_TASK INSTRUCTIONS:_
1. Reproduce the passage of the Forest Service page on water, air, and soil starting with "Climate Change Impacts" and going on through "in the future.".
2. Answer these questions from the Forest Service page on water, air, and soil:
(a) How many people get drinking water every day from the source the Forest Service manages?
(b) Which forest activities that can affect air quality does the page name?
(c) How does the page describe diatoms?
3. Summarize the Forest Service page on water, air, and soil in two sentences.

Water, Air, and Soil
Water, air, and soil are three natural resources that we cannot live without. The Forest Service strives to protect, maintain, and restore these valuable assets now and into the future.
Water is one of the most important natural resources flowing from forests. The Forest Service manages the largest single source of water in U.S., with about one-fifth originating from 193 million acres of land which provides drinking water to 180 million people every day.
Soil provides nutrients, water, oxygen and heat to natural land areas. Understanding the ability and capacity of soil to support an ecosystem plays an important role in land management decisions.
Air is a third critical resource for humans, plants, animals and all other organisms within a natural area. Air must be monitored in order to control and lower pollution levels, control smoke caused by wildland fires, and to monitor air quality. The Forest Service monitors the effects of air pollution that may impair visibility, harm human health, injure trees and other plants, acidify or cause unnatural fertilization of streams and lakes, leach nutrients from soils, and degrade cultural resources, like archeological sites and historical buildings. Forest activities that can affect air quality such as prescribed burning, ski areas, and mining are also monitored to ensure compliance with air regulations for human health and to monitor possible impacts to natural resources.
What research is being conducted to protect these natural resources?
Research on water, air and soil provides scientists with information about these critical natural resources, how they are changing, and what is affecting them. Forest Service Research and Development focuses on the following four focus areas involving water, air and soil:
This research focus area strives to understand the basic processes of water, air and soil and how they are affected by many disturbances including fire, drought, invasive species and more.
Climate Change Impacts
This research focus area looks at the long term effects of climate change on the water, air and soil within a natural area. Pollution added to an atmosphere, water, or soil will directly or indirectly affect a natural area, either immediately or in the future.
Extreme Event Effects
This research focus area examines how extreme events, including storms, fire, invasive species, and more, have on the water, air and soil in a natural area. Scientists also look at the effects of these events on watersheds located in the forest or grassland.
Watershed Management Tools
These tools help natural resource managers, planners, and landowners decide how to manage forest and grassland watersheds. Watershed Management Tools can also be used to educate the general public about ways to protect and improve watersheds.
Current Research Highlights
Effects of Drought on Forests and Rangelands in the United States
In simple terms, drought is a lack of water over a given temporal and spatial scale. Drought can be a severe natural disaster with substantial social and economic consequences. Historical and paleoclimatic evidence shows that drought has always impacted the physical environment and will continue to do so. Management actions can either mitigate or exacerbate the effects of drought. As drought regimes change, the ability to quantify and predict the impacts on forests and rangelands is critical to developing and implementing management actions to increase resiliency and adaptation.
Nitrogen Deposition Effects in California and the Pacific Northwest
This research study focuses on proposing strategies that will set limits on power plants, cars, farms and other industrial processes in order to slow down the effects and production of acid rain, algal blooms and mercury. The amount of mercury found in plants and animals is continuing to rise to toxic levels making it extremely dangerous to the infected plant or animal as well as any higher level food chain animals that may eat it. Scientists are proposing these levels based on scientific research they have been conducting involving observation of tree-inhabiting lichens and diatoms, a tiny single-cell algae that is very sensitive to changes in nitrogen levels.

_RECORDS SHOWN:_
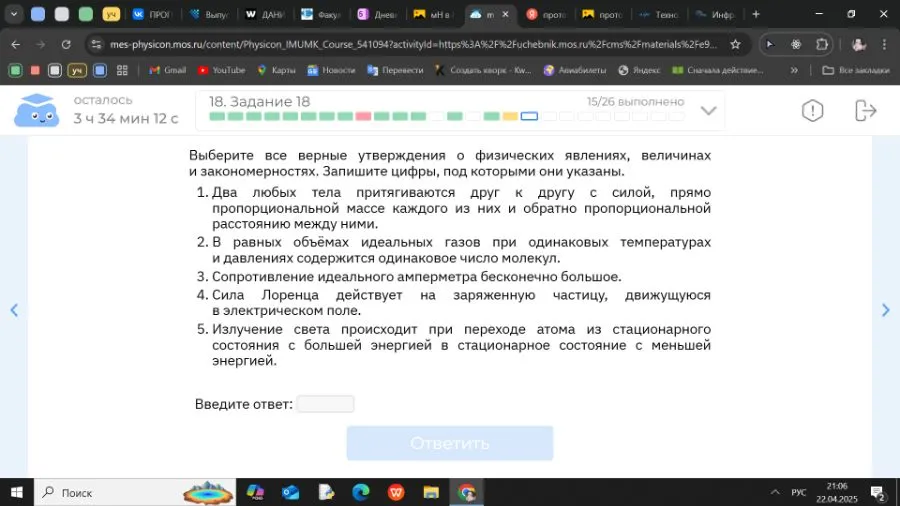This screenshot has width=900, height=506.
Task: Click the Введите ответ input field
Action: (x=325, y=404)
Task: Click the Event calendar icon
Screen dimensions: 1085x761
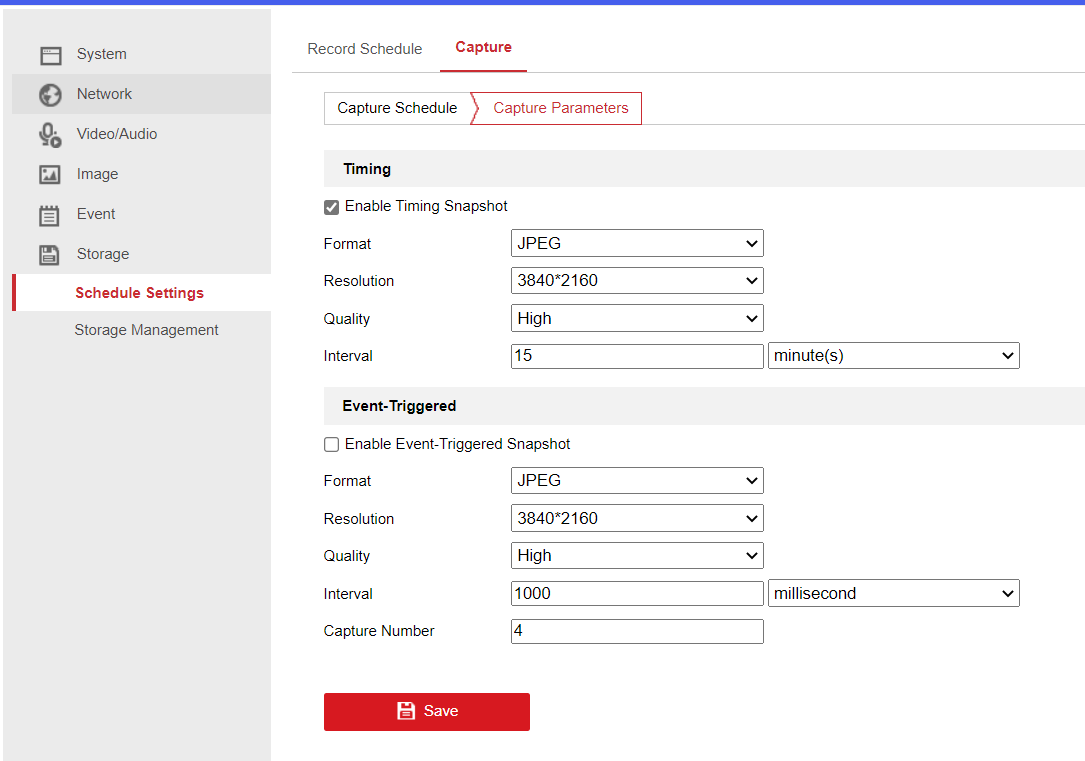Action: pos(50,215)
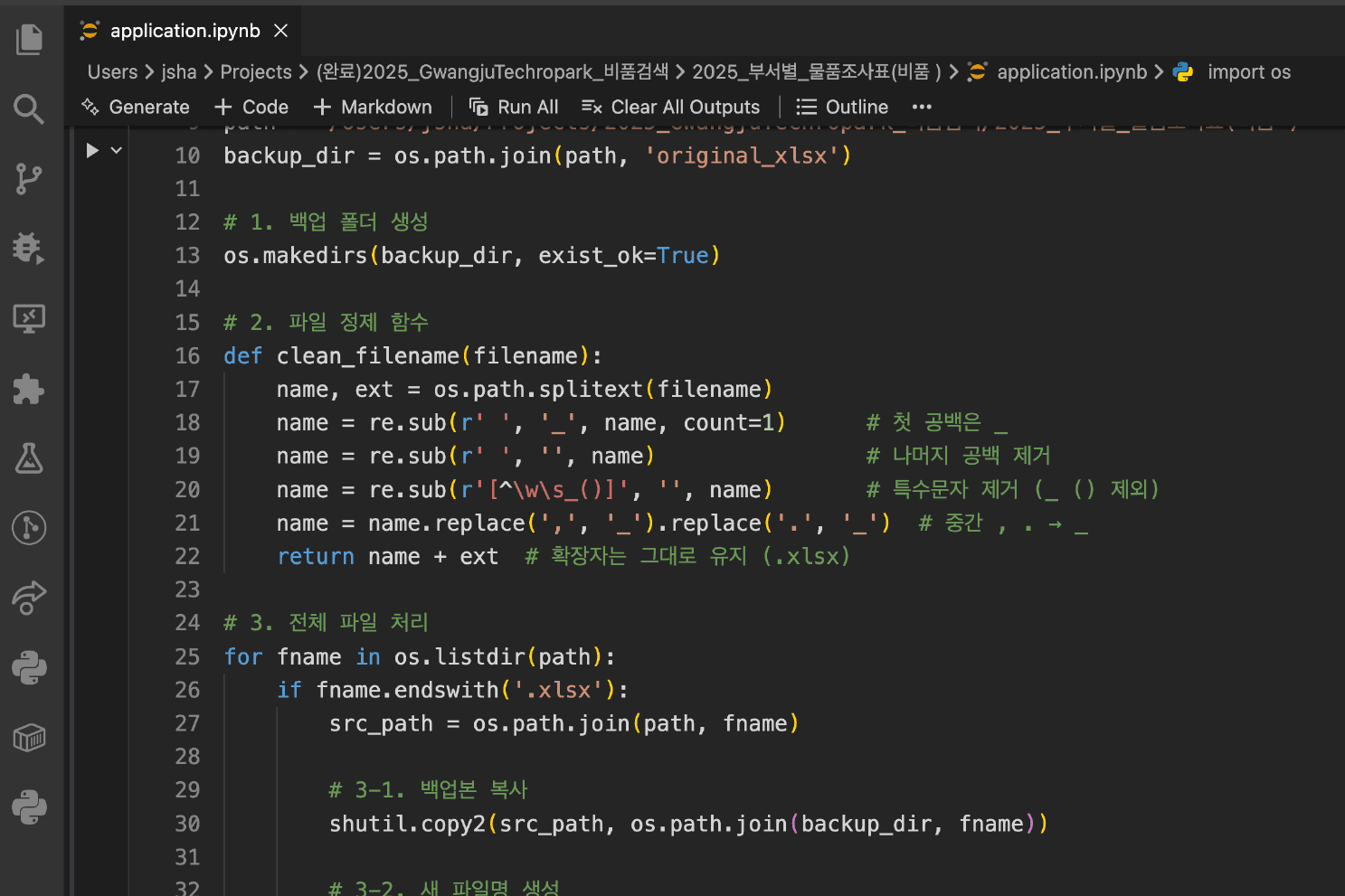Open the Run and Debug bug icon
Image resolution: width=1345 pixels, height=896 pixels.
pyautogui.click(x=30, y=248)
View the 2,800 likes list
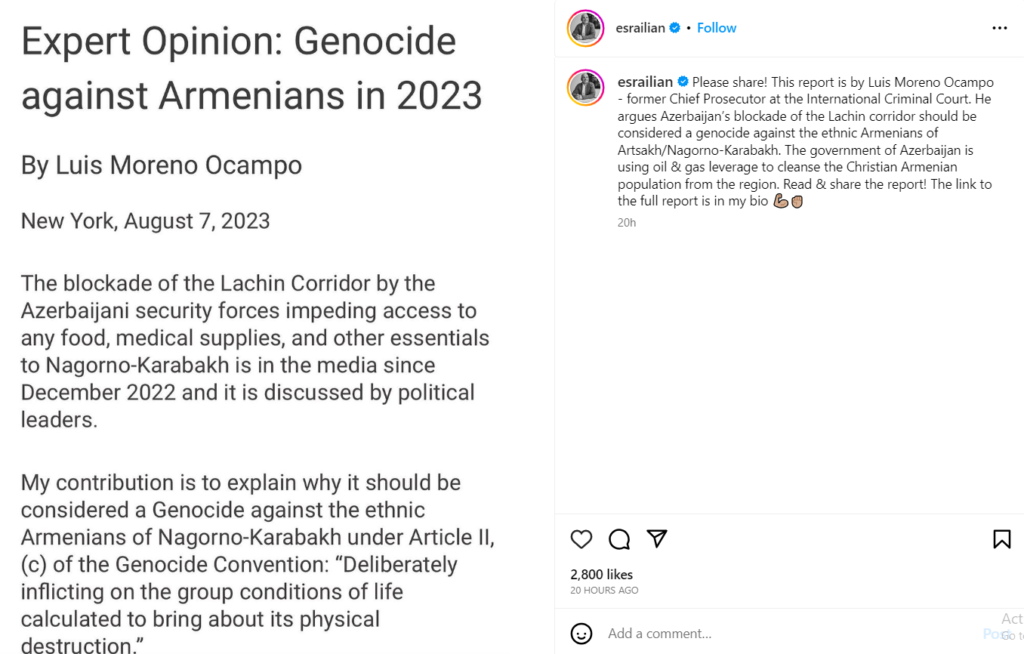The image size is (1024, 654). coord(601,575)
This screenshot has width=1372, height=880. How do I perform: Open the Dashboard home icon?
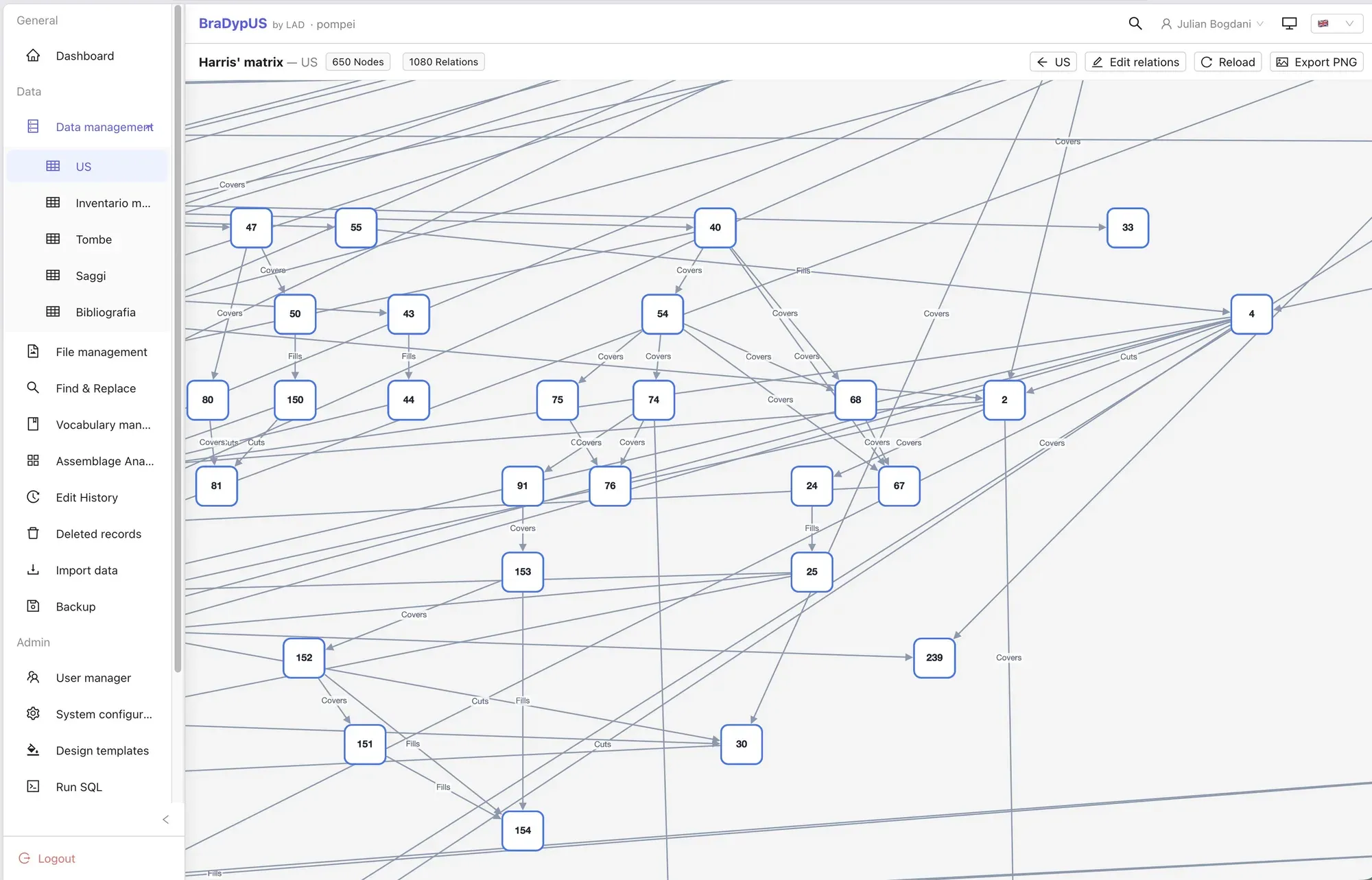point(33,56)
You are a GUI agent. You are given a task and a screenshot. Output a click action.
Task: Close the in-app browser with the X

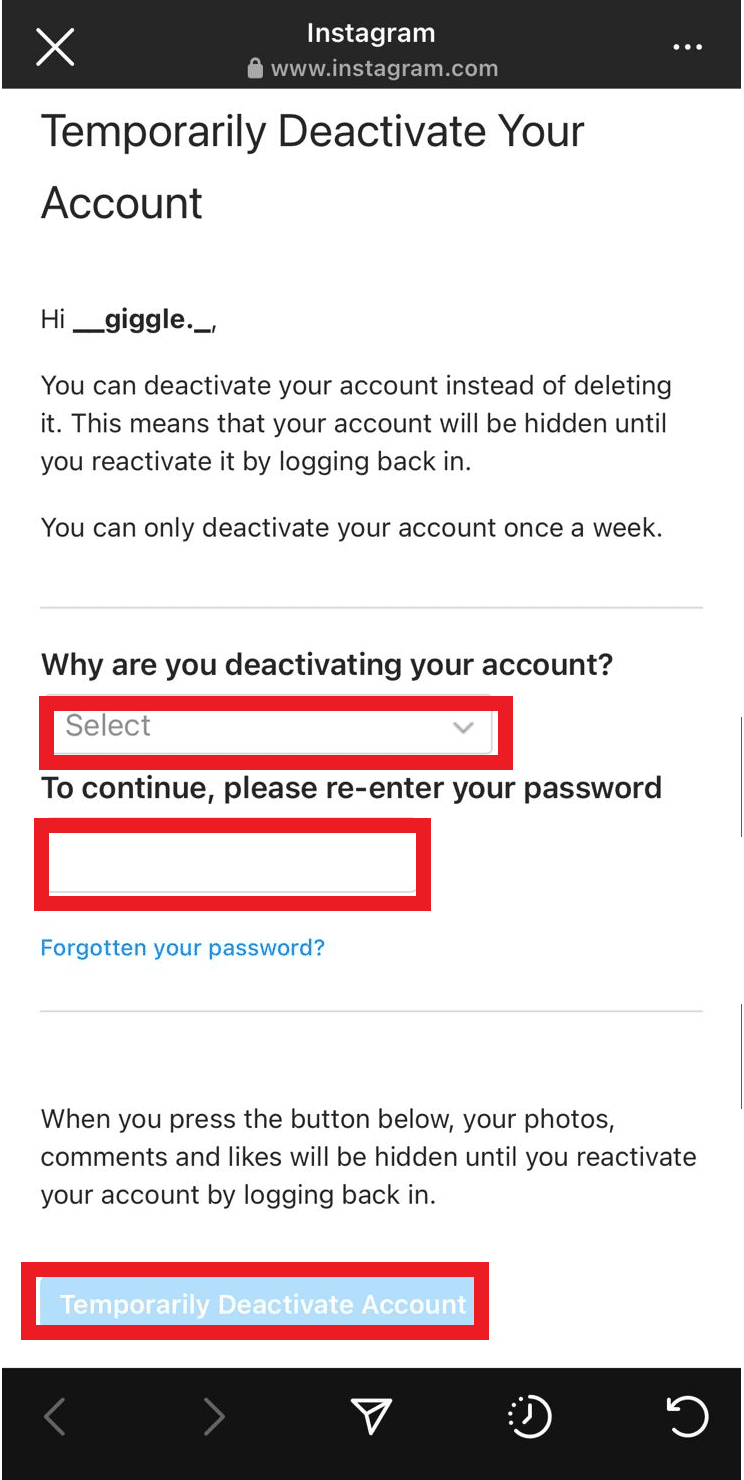pyautogui.click(x=55, y=47)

_SOLUTIONS TO EACH TASK:_
1.
Climate Change Impacts
This research focus area looks at the long term effects of climate change on the water, air and soil within a natural area. Pollution added to an atmosphere, water, or soil will directly or indirectly affect a natural area, either immediately or in the future.

2.
(a) 180 million people.
(b) Prescribed burning, ski areas, and mining.
(c) As a tiny single-cell algae that is very sensitive to changes in nitrogen levels.

3. Water, air, and soil are natural resources we cannot live without, and the Forest Service works to protect, maintain, and restore them, managing the largest single source of water in the U.S. and monitoring air pollution and activities that affect air quality. Forest Service Research and Development studies these resources through four focus areas, including climate change impacts, extreme event effects, and watershed management tools, with current highlights on drought and on nitrogen deposition in California and the Pacific Northwest.